## Exercise
Arrange every line of the records below into a numbered list, omitting the blank lines.

begin

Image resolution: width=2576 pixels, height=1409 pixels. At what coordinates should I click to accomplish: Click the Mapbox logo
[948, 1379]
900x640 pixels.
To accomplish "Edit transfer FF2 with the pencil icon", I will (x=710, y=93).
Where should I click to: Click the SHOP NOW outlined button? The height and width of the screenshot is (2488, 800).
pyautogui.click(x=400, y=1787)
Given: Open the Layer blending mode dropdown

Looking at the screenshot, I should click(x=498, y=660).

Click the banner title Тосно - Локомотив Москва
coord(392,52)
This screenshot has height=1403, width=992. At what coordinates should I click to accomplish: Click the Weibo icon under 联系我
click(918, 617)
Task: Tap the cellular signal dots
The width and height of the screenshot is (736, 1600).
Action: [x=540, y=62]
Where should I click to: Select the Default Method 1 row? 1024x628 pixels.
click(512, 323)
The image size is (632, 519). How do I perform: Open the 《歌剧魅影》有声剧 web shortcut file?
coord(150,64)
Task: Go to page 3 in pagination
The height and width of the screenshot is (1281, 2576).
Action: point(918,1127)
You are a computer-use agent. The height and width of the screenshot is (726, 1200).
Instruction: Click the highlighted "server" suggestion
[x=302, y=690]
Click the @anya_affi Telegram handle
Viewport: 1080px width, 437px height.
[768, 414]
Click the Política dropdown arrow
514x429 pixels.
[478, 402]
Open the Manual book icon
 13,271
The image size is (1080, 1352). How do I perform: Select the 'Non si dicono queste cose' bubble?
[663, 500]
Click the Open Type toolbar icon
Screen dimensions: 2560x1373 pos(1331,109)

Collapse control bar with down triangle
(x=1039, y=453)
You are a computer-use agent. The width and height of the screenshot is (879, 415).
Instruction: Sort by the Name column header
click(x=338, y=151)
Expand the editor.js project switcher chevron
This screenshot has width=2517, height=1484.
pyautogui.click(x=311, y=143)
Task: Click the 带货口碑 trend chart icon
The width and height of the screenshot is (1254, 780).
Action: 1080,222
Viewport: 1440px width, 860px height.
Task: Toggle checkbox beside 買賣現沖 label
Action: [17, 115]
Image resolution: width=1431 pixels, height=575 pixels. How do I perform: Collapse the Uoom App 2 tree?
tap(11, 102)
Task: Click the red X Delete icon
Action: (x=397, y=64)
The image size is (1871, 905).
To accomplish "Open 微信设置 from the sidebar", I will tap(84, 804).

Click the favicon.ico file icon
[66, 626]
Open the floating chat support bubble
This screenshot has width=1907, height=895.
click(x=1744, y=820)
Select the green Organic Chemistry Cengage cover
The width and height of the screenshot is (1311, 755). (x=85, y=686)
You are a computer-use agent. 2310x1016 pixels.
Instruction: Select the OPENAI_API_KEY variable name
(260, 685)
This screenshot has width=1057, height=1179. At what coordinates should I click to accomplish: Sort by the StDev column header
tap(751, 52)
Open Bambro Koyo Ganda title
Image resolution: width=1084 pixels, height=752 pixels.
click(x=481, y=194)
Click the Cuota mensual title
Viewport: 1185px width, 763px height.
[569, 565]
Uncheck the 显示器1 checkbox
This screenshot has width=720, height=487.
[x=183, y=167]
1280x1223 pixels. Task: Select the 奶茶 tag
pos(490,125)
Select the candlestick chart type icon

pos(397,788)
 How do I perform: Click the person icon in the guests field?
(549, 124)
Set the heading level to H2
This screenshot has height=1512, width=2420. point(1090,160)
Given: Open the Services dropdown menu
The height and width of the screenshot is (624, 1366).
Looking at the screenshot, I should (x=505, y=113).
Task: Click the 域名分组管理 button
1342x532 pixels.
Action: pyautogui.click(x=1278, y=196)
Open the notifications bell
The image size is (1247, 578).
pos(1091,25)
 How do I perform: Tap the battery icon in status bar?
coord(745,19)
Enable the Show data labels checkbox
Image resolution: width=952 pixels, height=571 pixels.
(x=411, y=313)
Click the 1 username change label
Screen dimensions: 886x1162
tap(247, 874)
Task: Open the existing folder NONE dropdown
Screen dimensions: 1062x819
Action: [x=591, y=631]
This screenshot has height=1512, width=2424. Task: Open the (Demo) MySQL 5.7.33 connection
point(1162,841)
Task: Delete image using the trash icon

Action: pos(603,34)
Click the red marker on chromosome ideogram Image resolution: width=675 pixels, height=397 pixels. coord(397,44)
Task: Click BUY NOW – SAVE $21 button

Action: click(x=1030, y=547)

end

## Exercise result
1. Image resolution: width=2576 pixels, height=1409 pixels. At what coordinates should I click to accomplish: Click the Mapbox logo
2. [948, 1379]
3. 900x640 pixels.
4. To accomplish "Edit transfer FF2 with the pencil icon", I will (x=710, y=93).
5. Where should I click to: Click the SHOP NOW outlined button? The height and width of the screenshot is (2488, 800).
6. pyautogui.click(x=400, y=1787)
7. Given: Open the Layer blending mode dropdown
8. Looking at the screenshot, I should click(x=498, y=660).
9. Click the banner title Тосно - Локомотив Москва
10. coord(392,52)
11. This screenshot has height=1403, width=992. At what coordinates should I click to accomplish: Click the Weibo icon under 联系我
12. click(918, 617)
13. Task: Tap the cellular signal dots
14. The width and height of the screenshot is (736, 1600).
15. Action: [x=540, y=62]
16. Where should I click to: Select the Default Method 1 row? 1024x628 pixels.
17. click(512, 323)
18. The image size is (632, 519). How do I perform: Open the 《歌剧魅影》有声剧 web shortcut file?
19. coord(150,64)
20. Task: Go to page 3 in pagination
21. The height and width of the screenshot is (1281, 2576).
22. Action: point(918,1127)
23. You are a computer-use agent. The height and width of the screenshot is (726, 1200).
24. Instruction: Click the highlighted "server" suggestion
25. [x=302, y=690]
26. Click the @anya_affi Telegram handle
27. Viewport: 1080px width, 437px height.
28. [768, 414]
29. Click the Política dropdown arrow
30. 514x429 pixels.
31. [478, 402]
32. Open the Manual book icon
33.  13,271
34. The image size is (1080, 1352). How do I perform: Select the 'Non si dicono queste cose' bubble?
35. [663, 500]
36. Click the Open Type toolbar icon
37. Screen dimensions: 2560x1373 pos(1331,109)
38. Collapse control bar with down triangle
39. (x=1039, y=453)
40. You are a computer-use agent. The width and height of the screenshot is (879, 415).
41. Instruction: Sort by the Name column header
42. click(x=338, y=151)
43. Expand the editor.js project switcher chevron
44. This screenshot has width=2517, height=1484.
45. pyautogui.click(x=311, y=143)
46. Task: Click the 带货口碑 trend chart icon
47. The width and height of the screenshot is (1254, 780).
48. Action: 1080,222
49. Viewport: 1440px width, 860px height.
50. Task: Toggle checkbox beside 買賣現沖 label
51. Action: [17, 115]
52. Image resolution: width=1431 pixels, height=575 pixels. How do I perform: Collapse the Uoom App 2 tree?
53. tap(11, 102)
54. Task: Click the red X Delete icon
55. Action: (x=397, y=64)
56. The image size is (1871, 905).
57. To accomplish "Open 微信设置 from the sidebar", I will tap(84, 804).
58. Click the favicon.ico file icon
59. [66, 626]
60. Open the floating chat support bubble
61. This screenshot has width=1907, height=895.
62. click(x=1744, y=820)
63. Select the green Organic Chemistry Cengage cover
64. The width and height of the screenshot is (1311, 755). (x=85, y=686)
65. You are a computer-use agent. 2310x1016 pixels.
66. Instruction: Select the OPENAI_API_KEY variable name
67. (260, 685)
68. This screenshot has width=1057, height=1179. At what coordinates should I click to accomplish: Sort by the StDev column header
69. tap(751, 52)
70. Open Bambro Koyo Ganda title
71. Image resolution: width=1084 pixels, height=752 pixels.
72. click(x=481, y=194)
73. Click the Cuota mensual title
74. Viewport: 1185px width, 763px height.
75. [569, 565]
76. Uncheck the 显示器1 checkbox
77. This screenshot has width=720, height=487.
78. [x=183, y=167]
79. 1280x1223 pixels. Task: Select the 奶茶 tag
80. pos(490,125)
81. Select the candlestick chart type icon
82. pos(397,788)
83.  How do I perform: Click the person icon in the guests field?
84. (549, 124)
85. Set the heading level to H2
86. This screenshot has height=1512, width=2420. point(1090,160)
87. Given: Open the Services dropdown menu
88. The height and width of the screenshot is (624, 1366).
89. Looking at the screenshot, I should (x=505, y=113).
90. Task: Click the 域名分组管理 button
91. 1342x532 pixels.
92. Action: pyautogui.click(x=1278, y=196)
93. Open the notifications bell
94. The image size is (1247, 578).
95. pos(1091,25)
96.  How do I perform: Tap the battery icon in status bar?
97. coord(745,19)
98. Enable the Show data labels checkbox
99. Image resolution: width=952 pixels, height=571 pixels.
100. (x=411, y=313)
101. Click the 1 username change label
102. Screen dimensions: 886x1162
103. tap(247, 874)
104. Task: Open the existing folder NONE dropdown
105. Screen dimensions: 1062x819
106. Action: [x=591, y=631]
107. This screenshot has height=1512, width=2424. Task: Open the (Demo) MySQL 5.7.33 connection
108. point(1162,841)
109. Task: Delete image using the trash icon
110. Action: pos(603,34)
111. Click the red marker on chromosome ideogram Image resolution: width=675 pixels, height=397 pixels. coord(397,44)
112. Task: Click BUY NOW – SAVE $21 button
113. Action: click(x=1030, y=547)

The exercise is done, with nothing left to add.